Financial Risk and Discontinuity

Carbon farming contracts are typically long-term to ensure the permanence of carbon sequestration and mitigate the risk of intentional reversal by farmers. However, studies have shown a significant probability of farmers temporarily discontinuing contracted practices, potentially penalizing them instead of providing support. While measures such as buffer pools aim to mitigate non-intentional reversals, their arbitrary nature and difficulty calculating long-term risks have led to criticism. Recent studies employing quasi-experimental methods offer improved risk calculations, providing more robustness to the social value of nature-based carbon credits. In this way, financial risk deriving from discontinuity should decrease.

Complexity and Administrative Costs

Implementing carbon farming projects incurs significant costs for project developers and farmers. The technical complexity and market fluctuations often deter farmers from changing their production practices unless a secure return on total costs is guaranteed. The inability of small farms to access financial resources needed to sustain the costs of participating in carbon markets exacerbates upstream inequality.

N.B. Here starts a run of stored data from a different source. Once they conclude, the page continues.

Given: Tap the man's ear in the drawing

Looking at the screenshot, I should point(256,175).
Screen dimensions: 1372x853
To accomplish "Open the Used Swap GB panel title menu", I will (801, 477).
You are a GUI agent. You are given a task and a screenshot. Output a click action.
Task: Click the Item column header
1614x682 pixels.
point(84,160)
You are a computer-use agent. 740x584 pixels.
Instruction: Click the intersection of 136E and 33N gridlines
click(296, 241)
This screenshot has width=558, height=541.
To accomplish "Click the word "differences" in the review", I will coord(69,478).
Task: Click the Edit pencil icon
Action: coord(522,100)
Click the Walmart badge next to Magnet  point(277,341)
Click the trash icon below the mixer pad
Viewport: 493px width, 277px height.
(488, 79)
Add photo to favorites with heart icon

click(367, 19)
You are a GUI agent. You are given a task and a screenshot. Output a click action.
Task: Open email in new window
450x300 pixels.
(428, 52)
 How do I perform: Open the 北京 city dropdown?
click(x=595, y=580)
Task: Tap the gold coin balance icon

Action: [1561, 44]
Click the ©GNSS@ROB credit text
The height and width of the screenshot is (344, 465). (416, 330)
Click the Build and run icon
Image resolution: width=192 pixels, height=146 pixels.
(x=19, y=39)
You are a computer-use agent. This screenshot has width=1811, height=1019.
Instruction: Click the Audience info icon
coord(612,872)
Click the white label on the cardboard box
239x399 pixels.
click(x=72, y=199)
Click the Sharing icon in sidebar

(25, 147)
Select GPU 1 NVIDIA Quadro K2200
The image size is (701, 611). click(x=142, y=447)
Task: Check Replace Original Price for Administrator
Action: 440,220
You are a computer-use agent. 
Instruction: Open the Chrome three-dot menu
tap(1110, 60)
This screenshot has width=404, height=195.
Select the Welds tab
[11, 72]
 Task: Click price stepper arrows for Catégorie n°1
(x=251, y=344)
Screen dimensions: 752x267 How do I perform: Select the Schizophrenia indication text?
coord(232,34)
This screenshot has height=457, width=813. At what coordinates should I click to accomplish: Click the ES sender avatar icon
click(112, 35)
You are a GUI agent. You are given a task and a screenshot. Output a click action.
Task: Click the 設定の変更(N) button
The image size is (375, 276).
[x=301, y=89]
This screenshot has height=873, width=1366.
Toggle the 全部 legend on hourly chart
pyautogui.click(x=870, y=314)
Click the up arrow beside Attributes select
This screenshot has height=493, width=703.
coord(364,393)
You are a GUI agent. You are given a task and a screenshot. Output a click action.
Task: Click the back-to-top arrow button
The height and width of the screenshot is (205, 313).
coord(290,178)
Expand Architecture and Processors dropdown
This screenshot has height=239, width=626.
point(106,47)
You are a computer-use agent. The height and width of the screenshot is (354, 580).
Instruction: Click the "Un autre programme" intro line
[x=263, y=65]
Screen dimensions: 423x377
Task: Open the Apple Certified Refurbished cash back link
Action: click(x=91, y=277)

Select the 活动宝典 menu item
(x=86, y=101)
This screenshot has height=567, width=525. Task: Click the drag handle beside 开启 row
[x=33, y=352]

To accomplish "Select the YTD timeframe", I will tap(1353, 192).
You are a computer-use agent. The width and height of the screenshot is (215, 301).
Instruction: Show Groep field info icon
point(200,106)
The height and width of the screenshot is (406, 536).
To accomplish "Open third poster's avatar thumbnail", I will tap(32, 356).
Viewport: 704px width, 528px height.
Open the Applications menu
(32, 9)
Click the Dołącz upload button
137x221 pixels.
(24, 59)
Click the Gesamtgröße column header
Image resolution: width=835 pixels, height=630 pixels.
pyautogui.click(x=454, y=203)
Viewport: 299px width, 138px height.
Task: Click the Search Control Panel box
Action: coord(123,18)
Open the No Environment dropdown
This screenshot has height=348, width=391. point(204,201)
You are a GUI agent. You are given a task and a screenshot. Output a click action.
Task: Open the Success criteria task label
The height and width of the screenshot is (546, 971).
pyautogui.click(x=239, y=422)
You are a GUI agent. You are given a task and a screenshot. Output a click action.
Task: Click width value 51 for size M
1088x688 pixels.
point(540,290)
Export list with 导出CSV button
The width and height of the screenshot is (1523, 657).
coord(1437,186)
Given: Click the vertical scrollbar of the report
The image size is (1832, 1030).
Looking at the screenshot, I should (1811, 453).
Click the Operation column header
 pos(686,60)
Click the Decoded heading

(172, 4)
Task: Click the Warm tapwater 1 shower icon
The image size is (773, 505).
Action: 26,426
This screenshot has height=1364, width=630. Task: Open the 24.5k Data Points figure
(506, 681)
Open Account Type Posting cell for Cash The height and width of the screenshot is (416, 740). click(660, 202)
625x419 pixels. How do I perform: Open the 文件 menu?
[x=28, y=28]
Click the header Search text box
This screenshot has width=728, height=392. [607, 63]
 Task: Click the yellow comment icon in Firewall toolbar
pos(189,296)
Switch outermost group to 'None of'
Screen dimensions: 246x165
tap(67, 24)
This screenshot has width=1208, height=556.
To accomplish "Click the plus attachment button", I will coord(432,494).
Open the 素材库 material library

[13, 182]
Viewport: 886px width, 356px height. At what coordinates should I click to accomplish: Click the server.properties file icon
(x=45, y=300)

The variability of additionality further complicates this issue, leading farmers to prioritize projects with better customer service over potential profitability and environmental gains. Furthermore, sustainable practices may temporarily decrease land productivity, reducing net revenues and disincentivizing adoption, while at the same time not preserving farmers from risks and potential loss. Market principles suggest that resource allocation inherently favours some types of activities over others, creating disparities in remuneration based on the level of additionality in sustainable practices. These aspects should be taken into account when designing a VCM mechanism, to guarantee market accessibility to all actors. The figure of the intermediary could play a role in overcoming this challenge.

Greenwashing and Climate Inequality 

Greenwashing occurs in VCMs when carbon credits are used by buyers to claim climate mitigation efforts without corresponding real mitigation. Studies have highlighted the ineffectiveness of certain carbon credit projects, raising concerns about the integrity of these carbon markets. Additionally, carbon credits are often more convenient and profitable in countries with lower real incomes and more carbon-intensive agricultural practices, primarily in developing countries. The low prices of carbon credits can make it easy for firms to offset emissions, undermining the credibility of global carbon markets. Initiatives like the Claims Code of the Voluntary Carbon Markets Integrity Initiative (VCMI) and the Net Zero Standard of the Science Based Targets Initiative (SBTi) aim to mitigate greenwashing by promoting greater transparency. However, the proliferation of standards and frameworks can confuse companies about the appropriate ones to follow, necessitating increased regulation. More standardisation is needed and regulations would help monitor greenwashing and increase integrity.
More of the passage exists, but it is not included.